===== Records to use
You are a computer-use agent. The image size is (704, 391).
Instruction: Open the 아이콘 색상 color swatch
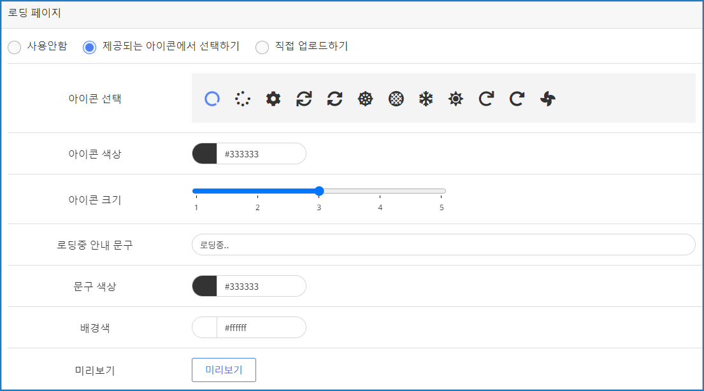(205, 153)
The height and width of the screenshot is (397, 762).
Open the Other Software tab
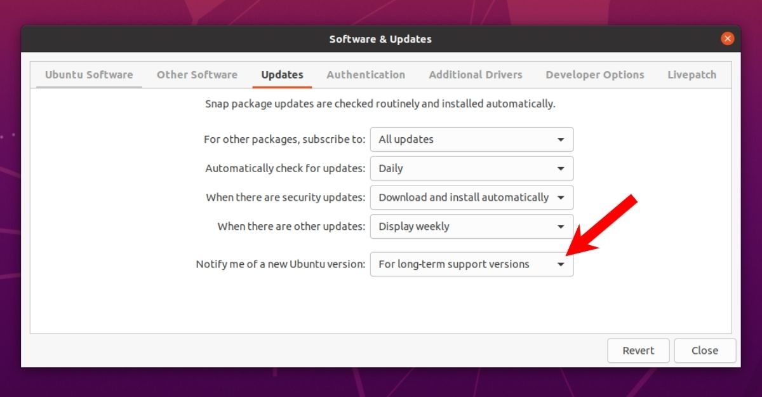point(197,74)

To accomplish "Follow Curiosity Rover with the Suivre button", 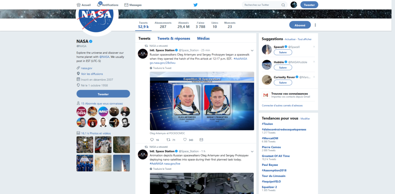I will click(x=283, y=82).
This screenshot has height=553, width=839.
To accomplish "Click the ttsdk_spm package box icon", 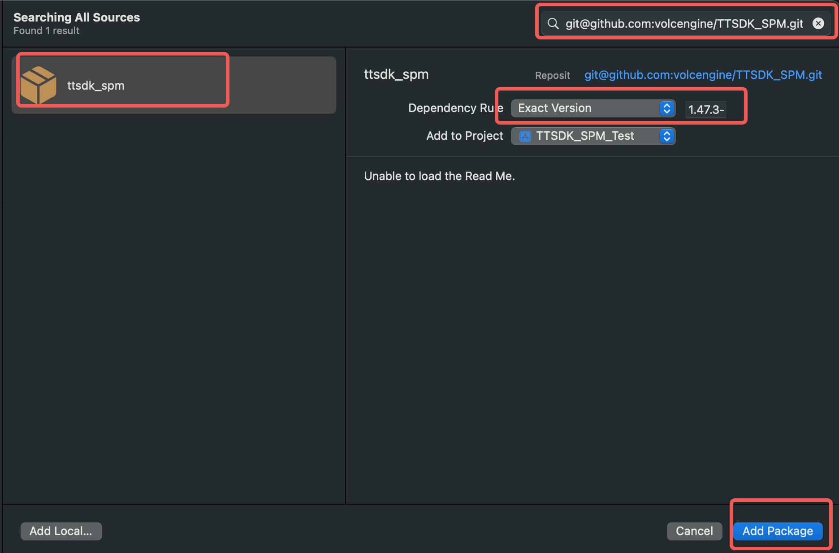I will pos(39,85).
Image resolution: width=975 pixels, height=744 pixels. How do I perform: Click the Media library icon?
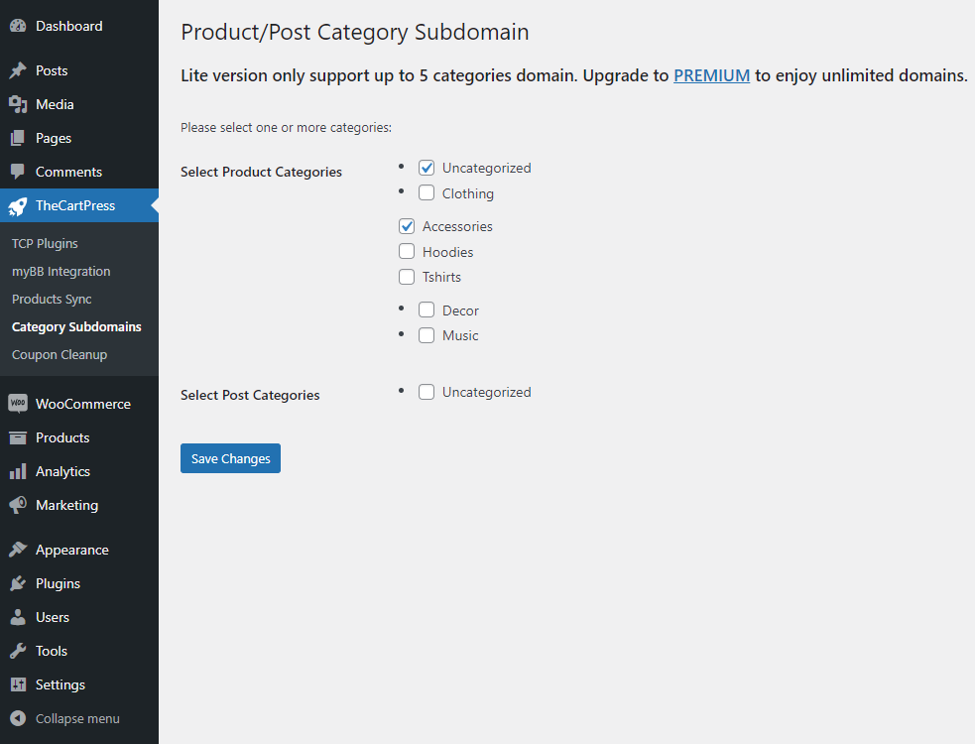click(x=18, y=104)
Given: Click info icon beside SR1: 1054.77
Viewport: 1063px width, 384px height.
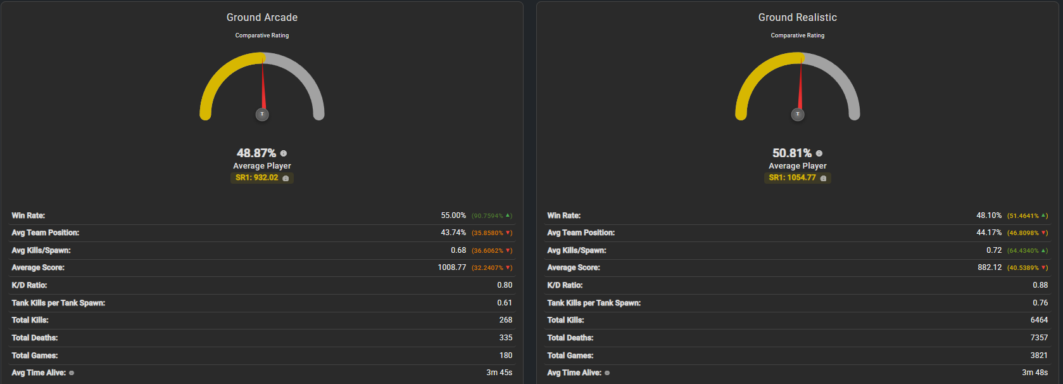Looking at the screenshot, I should tap(823, 178).
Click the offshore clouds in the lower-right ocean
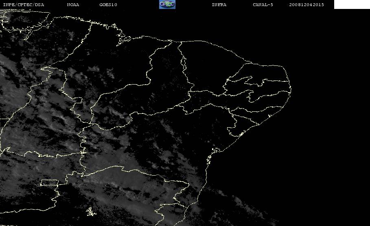The height and width of the screenshot is (226, 370). (x=248, y=207)
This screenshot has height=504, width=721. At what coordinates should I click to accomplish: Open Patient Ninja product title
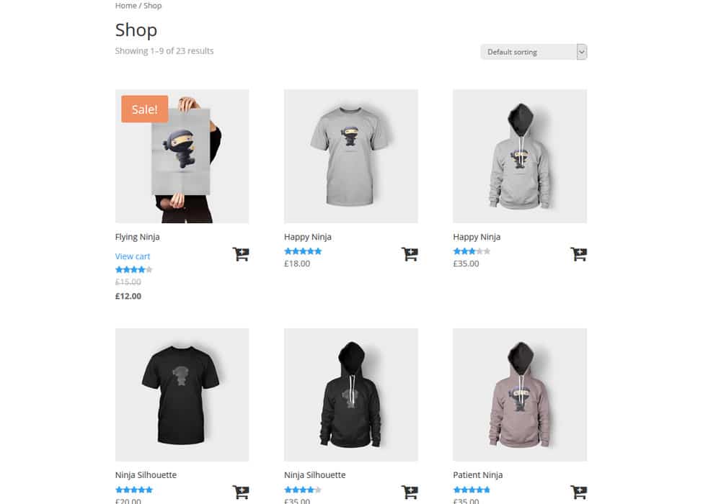[478, 474]
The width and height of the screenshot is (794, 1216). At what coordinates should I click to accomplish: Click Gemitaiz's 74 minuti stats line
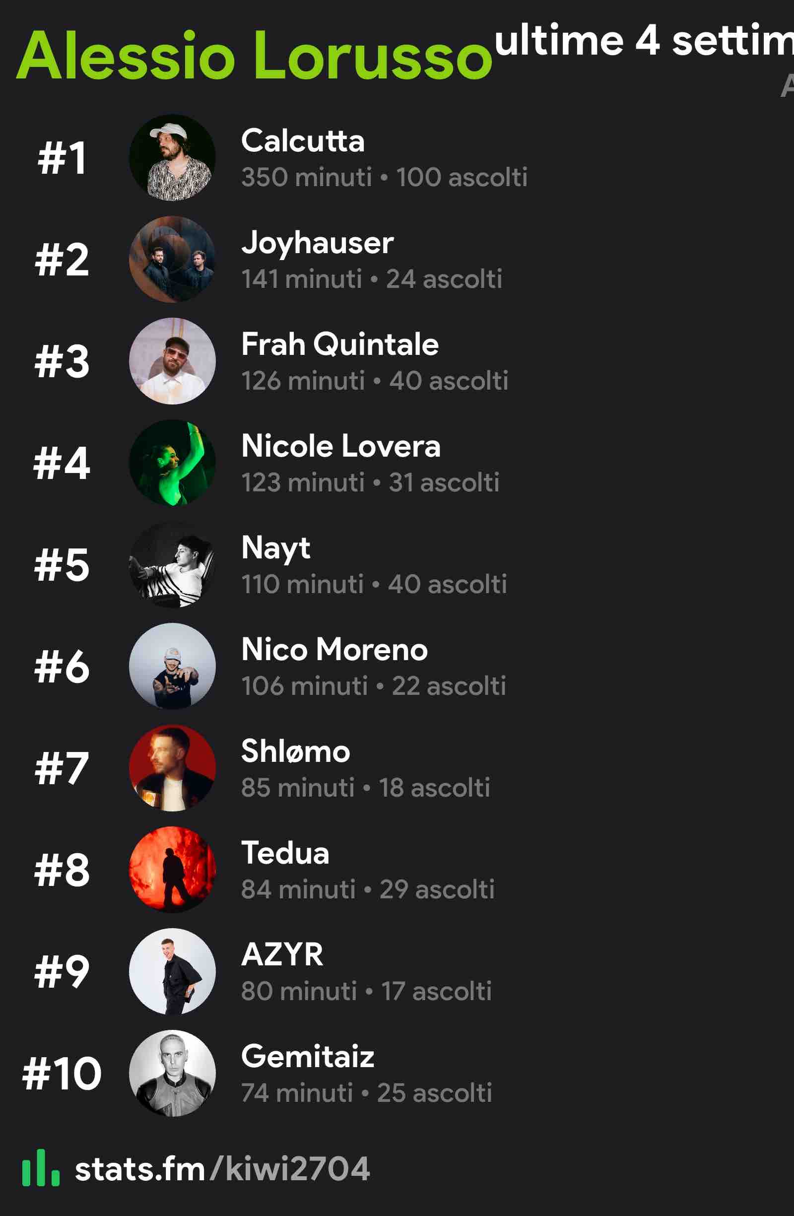366,1093
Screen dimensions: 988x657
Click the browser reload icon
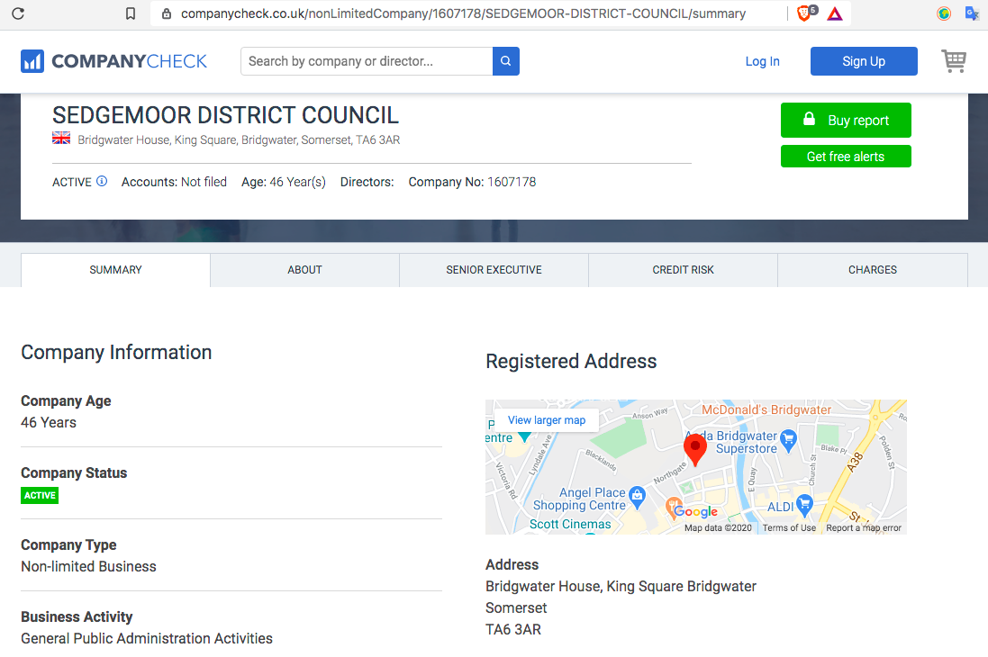(18, 14)
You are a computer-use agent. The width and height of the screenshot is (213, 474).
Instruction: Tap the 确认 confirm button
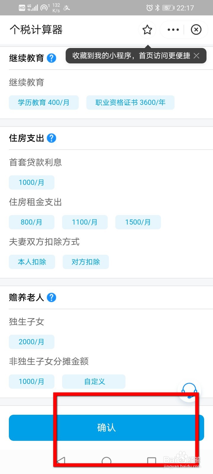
==========
§ **Task instructions**
The answer must be the lines above from the line that contains "Screen dimensions: 988x657" to the final line of the data, word for word, with no pictures.

§ **Final answer**
Screen dimensions: 988x657
Click the browser reload icon
(18, 14)
You are a computer-use agent. The width and height of the screenshot is (213, 474).
Instruction: Tap the 确认 confirm button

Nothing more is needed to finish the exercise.